Scheda Rumore Martello DemolitoreLa Banca Dati Rumore è il risultato del progetto di ricerca "Abbassiamo il rumore nei cantieri edili" frutto della collaborazione tra INAIL direzione regionale della Campania insieme al Centro per la Formazione e Sicurezza in Edilizia (Cfs) della provincia di Avellino, con la collaborazione dell’Asl, dell’Unità operativa territoriale provinciale del Settore verifica certificazione e ricerca, e della CONTARP - Consulenza tecnica accertamento rischi e prevenzione dell’Inail Campania.

La finalità del progetto è quella di offrire un significativo apporto al miglioramento dei livelli di salute e sicurezza nel comparto edile e di fornire gli strumenti per la corretta valutazione preventiva del rischio rumore così come previsto dall'art. 190, comma 5 bis, del D.Lgs. 9 aprile 2008, n. 81.

La Banca Dati Rumore, sintesi del progetto di ricerca, contiene più di 200 Schede di emissione sonora di macchine e attrezzature ed è frutto di una copiosa raccolta di dati di misurazione che hanno riguardato 219 tra macchine e attrezzature, per un totale di 1238 misurazioni.

Lo strumento per la valutazione del rischio rumore nasce dalla collaborazione tra CFS e ACCA software. Il Software di valutazione del rischio rumore utilizza le schede di emissione sonora della Banca Dati Rumore ed effettuta la valutazione preventiva del rischio rumore e la verifica dei dispositivi di protezione individuale nel rispetto delle norme tecniche.

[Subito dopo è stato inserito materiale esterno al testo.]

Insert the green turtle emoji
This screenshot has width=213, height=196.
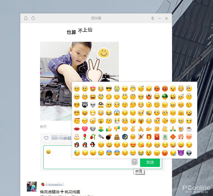point(165,97)
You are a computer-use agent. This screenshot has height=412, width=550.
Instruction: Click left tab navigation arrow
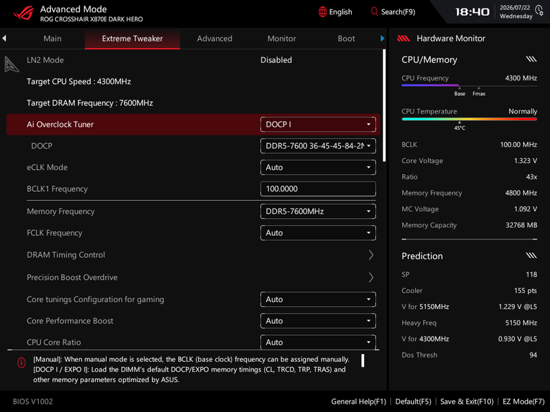4,39
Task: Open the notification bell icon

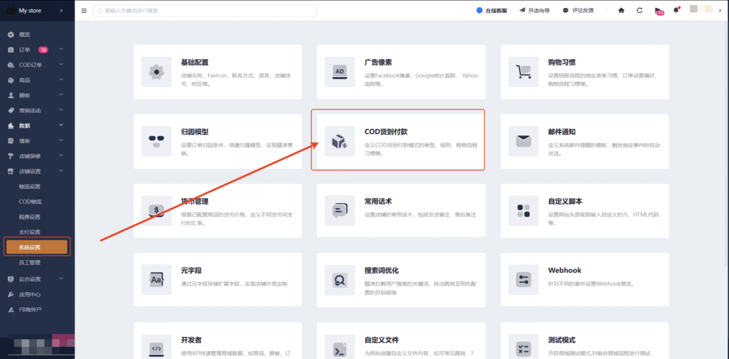Action: pos(676,11)
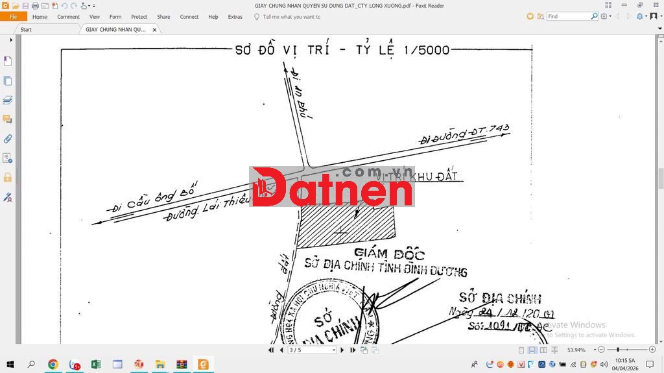Expand the navigation panel arrow at top left
664x373 pixels.
click(11, 40)
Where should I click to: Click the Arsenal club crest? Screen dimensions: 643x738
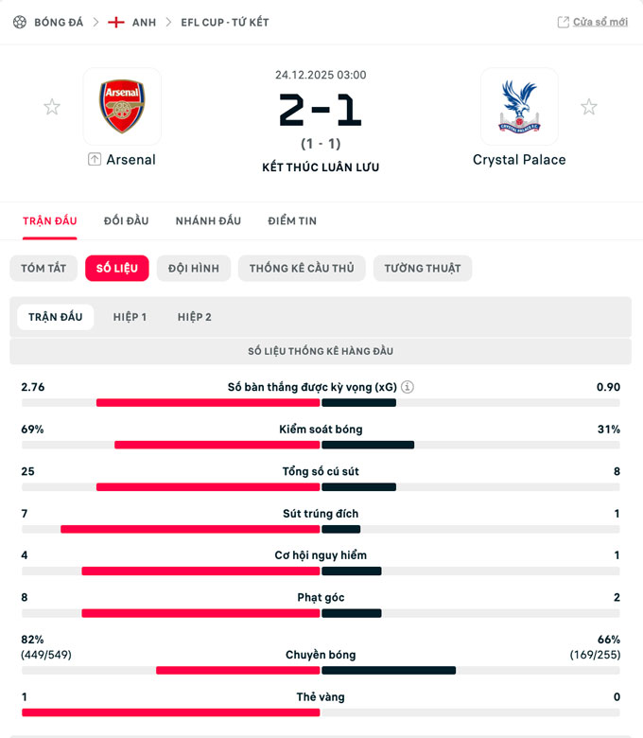(122, 106)
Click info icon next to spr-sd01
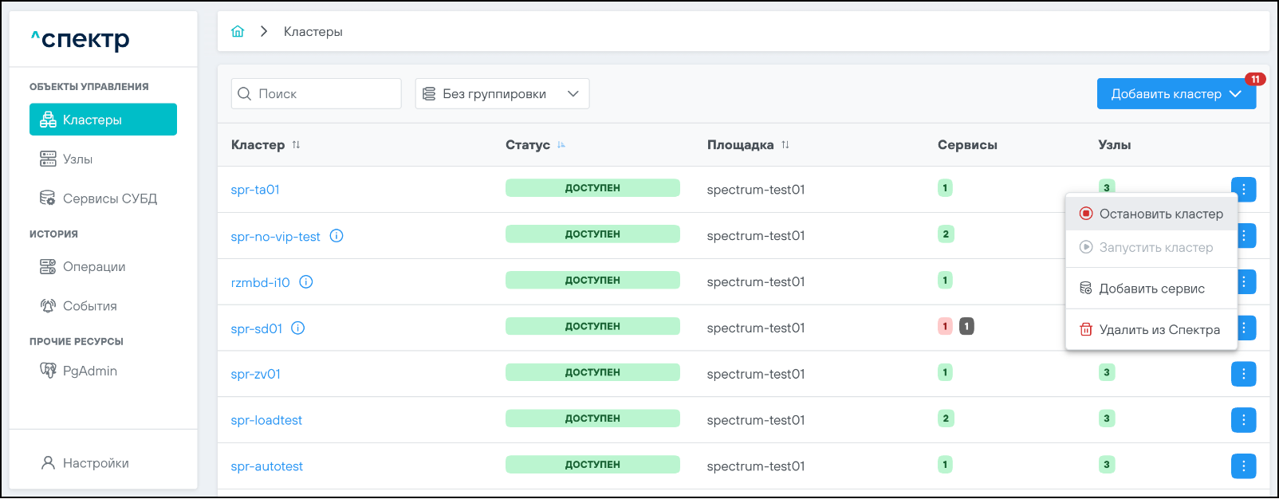Image resolution: width=1279 pixels, height=499 pixels. [298, 328]
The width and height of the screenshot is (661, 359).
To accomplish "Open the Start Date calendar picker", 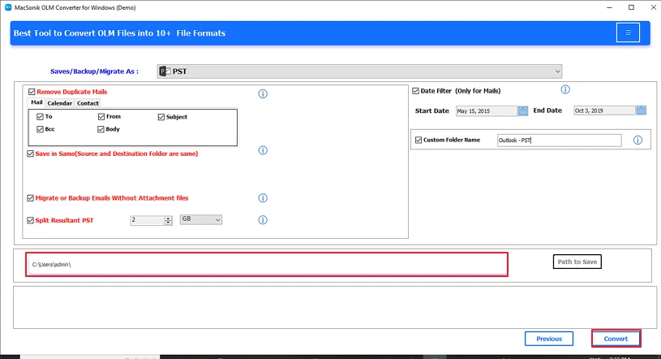I will [523, 110].
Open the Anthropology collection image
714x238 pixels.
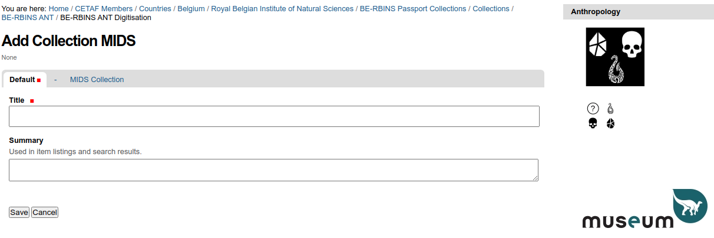[615, 57]
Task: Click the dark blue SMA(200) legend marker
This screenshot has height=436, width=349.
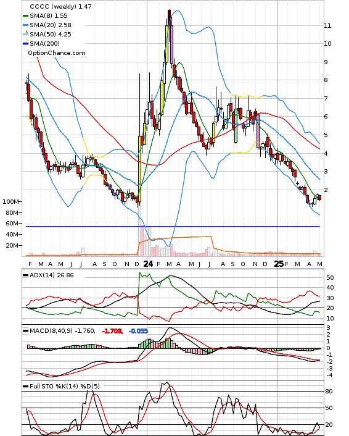Action: [25, 43]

Le Schede di emissione sonora della Banca Dati Rumore riportano i dati principali della macchina, i dati ed i grafici dei livelli sonori equivalenti, di picco e di potenza e un grafico con la Time History del livello misurato e il range dei valori per l’individuazione dei dispositivi di protezione individuale idonei ai sensi della norma UNI EN 458:2005.

Per ciascuna macchina o attrezzatura è stata determinata la potenza sonora (secondo la norma UNI EN ISO 3744:2010) e sono stati misurati i livelli di pressione sonora (secondo la norma UNI EN ISO 9612:2011) con tutti i parametri necessari per eseguire una corretta valutazione preventiva del rischio come previsto dall’art. 190, comma 5 bis, del D. Lgs. 9 aprile 2008, n. 81.

Il software Rischio-RUMORE utilizza le Schede di emissione sonora della Banca Dati Rumore ed effettuta la valutazione preventiva del rischio rumore, secondo l'art. 190, comma 5 bis, del D.Lgs. 81/2008, e la verifica dei dispositivi di protezione individuale.

I modelli di calcolo adottati per stimare i livelli di esposizione giornaliera o settimanale di ciascun lavoratore e l’attenuazione dei dispositivi sono conformi alla normativa tecnica nazionale UNI EN ISO 9612:2011 e UNI EN 458:2005.

Il Software Rischio-RUMORE visualizza ed esporta le singole Schede di emissione sonora della Banca Dati Rumore in formato PDF e genera in automatico il Rapporto di valutazione del rumore in completo di tutti i risultati di calcolo e verifiche in formato RTF.